A little goes a long way.

Lately, I have observed with growing frequency the serious lack of common courtesy present in and around Newcastle, most especially on campus.

Okay, so I’m not talking about grand gestures of generosity, or anything OTT… Just plain and simple, manners that I would expect five year olds to manage with more talent than some of the seemingly stuck up students, who are apparently too self-important to say a basic please or thank you now and again.

It is possible that I’m overreacting, and perhaps some people really just don’t give a shit, but every time I decide to hold a door open or strike a smile for a stranger, only to be confronted by a sullen stare on a progressively smackable face, my perception of humanity is further tainted, and I fear that soon it will become entirely black.

So, who are the perpetrators I hear you cry in dismay? Well, it should first be noted that the following judgement is based purely on a posteriori observation and personal experience, and that I am not an individual inherently inclined to make sweeping generalisations (ahem).

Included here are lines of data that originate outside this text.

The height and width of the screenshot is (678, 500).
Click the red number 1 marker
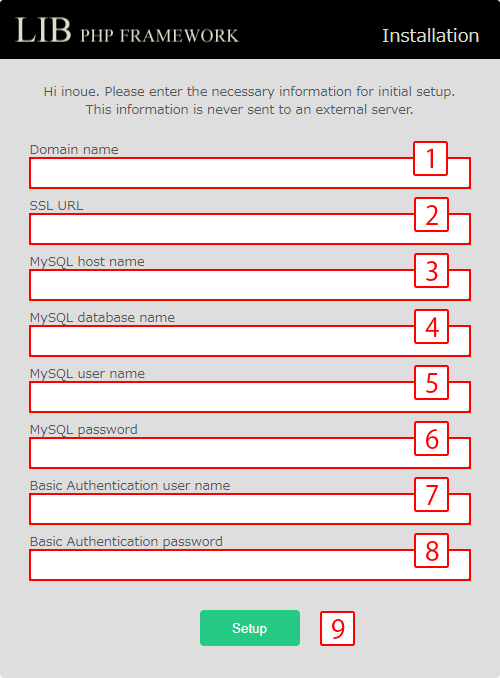click(430, 158)
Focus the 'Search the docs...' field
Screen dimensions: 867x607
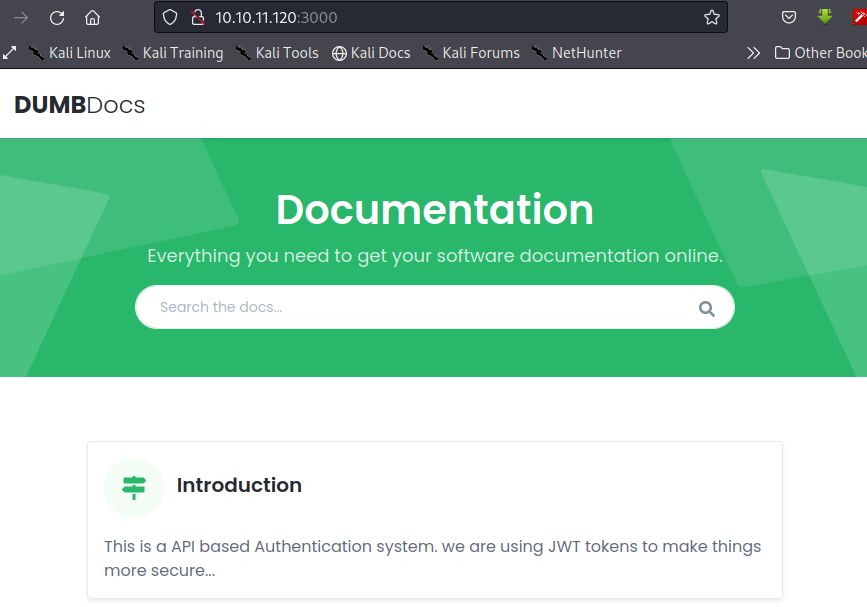[x=420, y=307]
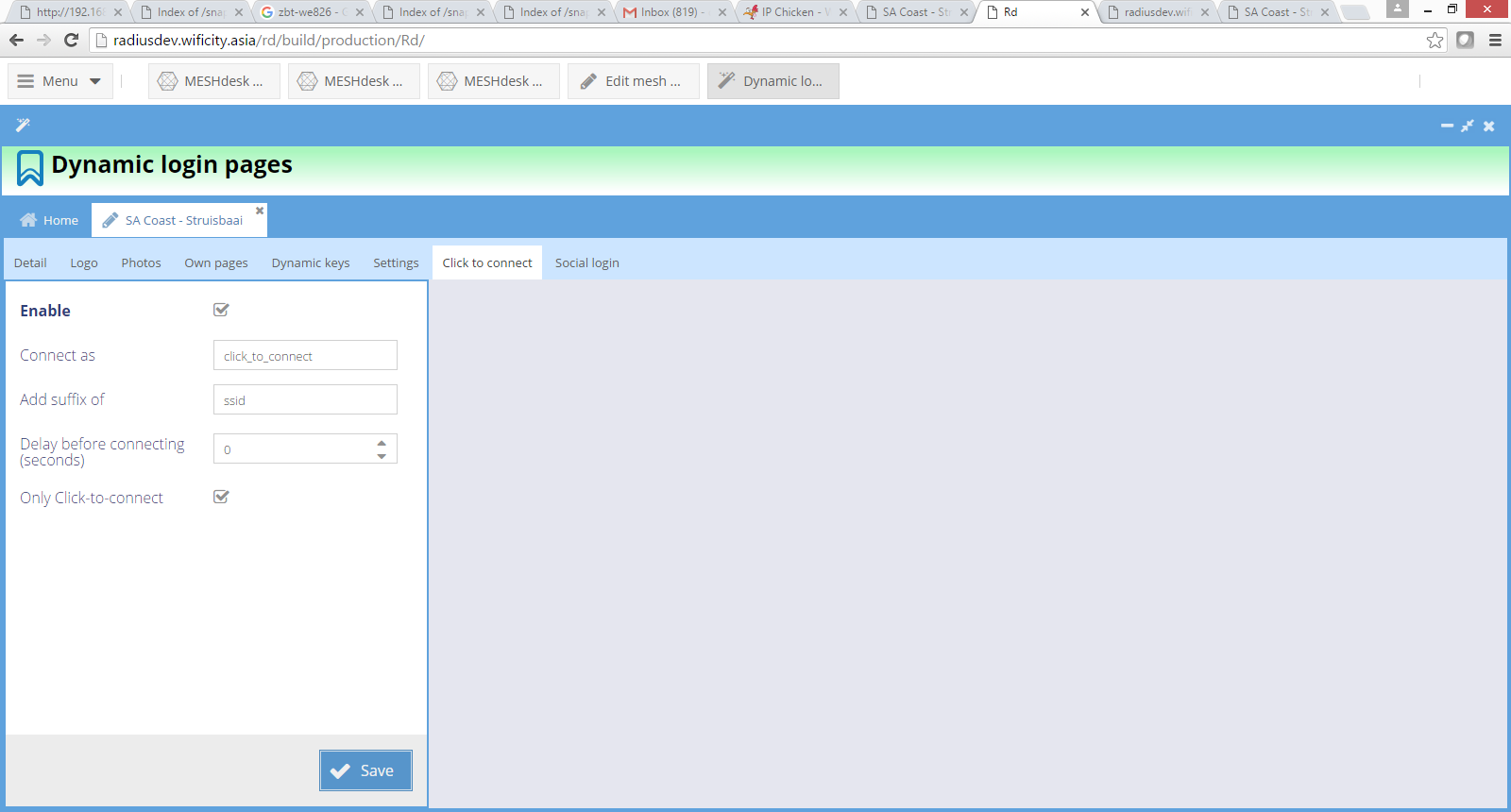Increase the delay with up spinner arrow

(382, 442)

However, it seems to me that the chief perpetrators of this perturbing issue… All bloody rahs.

So, let’s do what our ever so special society gets a hard on for and heck, let’s blame the parents. Perhaps when you’ve had everything in life presented to you on a brand-spanking new, sparkling silver platter, you become guilty of unintentionally overlooking rudimentary courtesies… You expect paupers to be polite, and don’t feel as though a return gesture is either necessary or appreciated.

I however, don’t consider this to be a valid excuse. I expect that in response to my observations, I will be accused of being bitter about or jealous of the rah/toff lifestyle. Yet contrary to this anticipated backlash, I would much rather be a penniless but decent human being than have so much money that I no longer value how I interact with other human beings.

Mummy and daddy may have bought you a horse for your sweet sixteen and a BMW mini for your oh-so-special 21st, but newsflash folks… Manners are priceless.